Three or four times today here at the VRA conference, the thought has gone through my head that our modern world is just a faster version of yesterday's world. Or we're going back.

At the Transitions lunch in the spectacular (even on a cloudy day) revolving Sun Dial restaurant at the top of the Westin, someone was talking about how the art faculty members were all building their own collections of digital images as the university collections were being eliminated. In the old days, a professor probably collected the slides they needed and they were just kept on the shelves of their office. Then folks got the brilliant idea of building a collection and there was economy of scale. Now the collection is being dismantled, partly because of ARTstor and other image databases but also because of economics. Now we're seeing individual collections again.

Peter Brantley of the BookServer project at the Internet Archive gave the opening plenary speech. He talked about how information gathering is focused on discovery rather than content. But research has always been discovering the information you need. Social networking does bring it to you but you're really just doing the same kind of thing, just faster. I think he was trying to argue that the networking actually did change the information. Brantley talked about the redundancy of some of the paths and did pass on a wonderful quote he'd heard from someone about trying to keep up and worrying about missing something. Someone had said "if it's really important, the news will find me."

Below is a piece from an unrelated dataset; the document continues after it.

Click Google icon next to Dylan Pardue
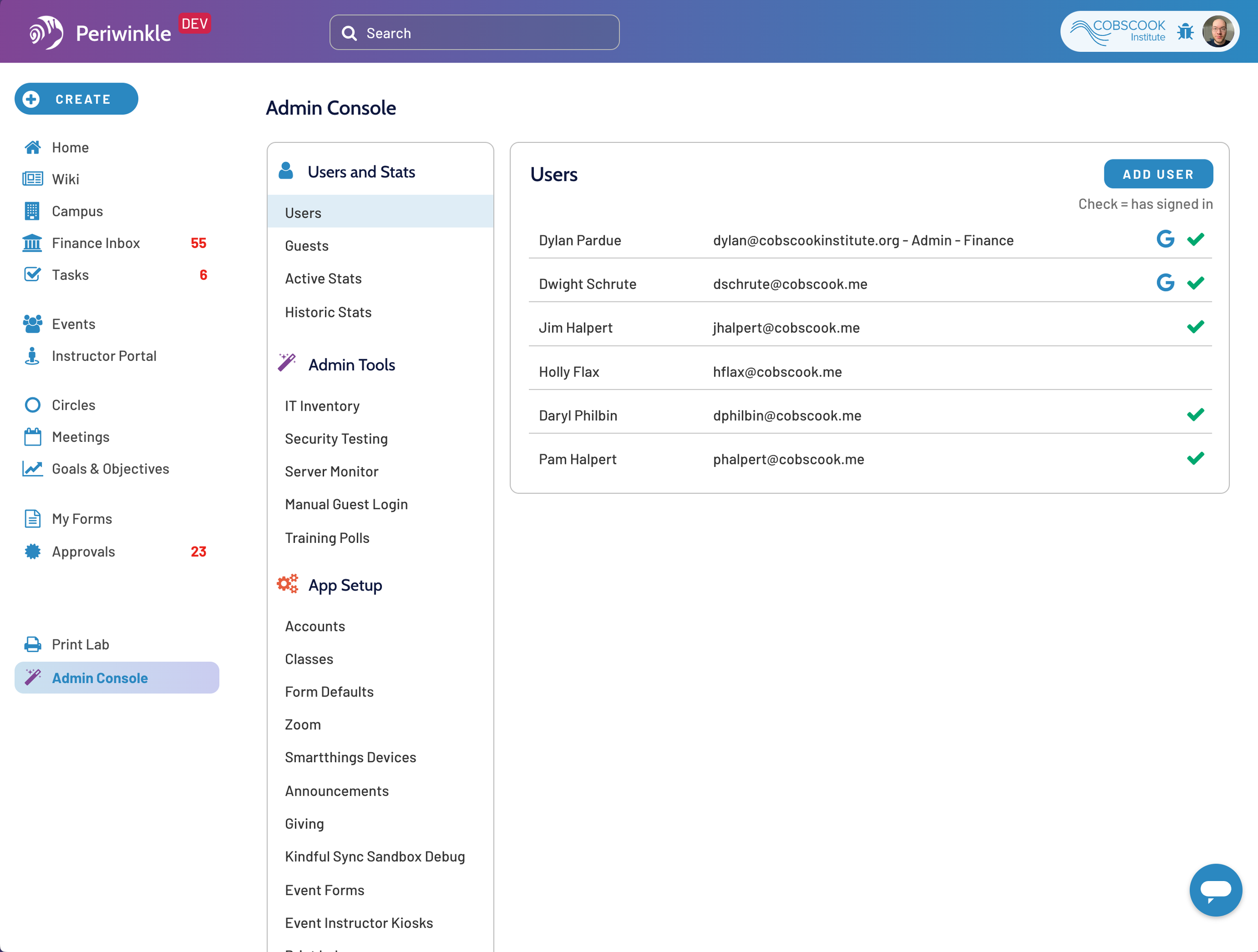Image resolution: width=1258 pixels, height=952 pixels. (1165, 240)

The redundancy of effort came up again in the blogs and wikis panel later in the afternoon. Not everyone will find the same path and information will fly around and you'll maybe find out what you need to know. But it's still just trying to find what you need to know. And I really can't buy Brantley's contention that content isn't the most important thing. Even when he said that sharing is more important than content, it's not worth sharing if it's not meaningful. Or, maybe, the receiver of the content will make something valuable of it even if it isn't inherently valuable. (This is probably all bunk ... as he changed his Facebook status to something else that didn't matter.)

Brantley started out by talking about everyone as publishers and communicators. I couldn't help but think of Benjamin and his writing on authorship (not that I really understand it). Maybe I should have just kept thinking about the modern architecture that we'd seen on the morning walking tour rather than trying to process what they'd said at the sessions. When I saw Dustin Wees, I said I really should do up some SAHARA cataloging, like the First Presbyterian Church in Bath.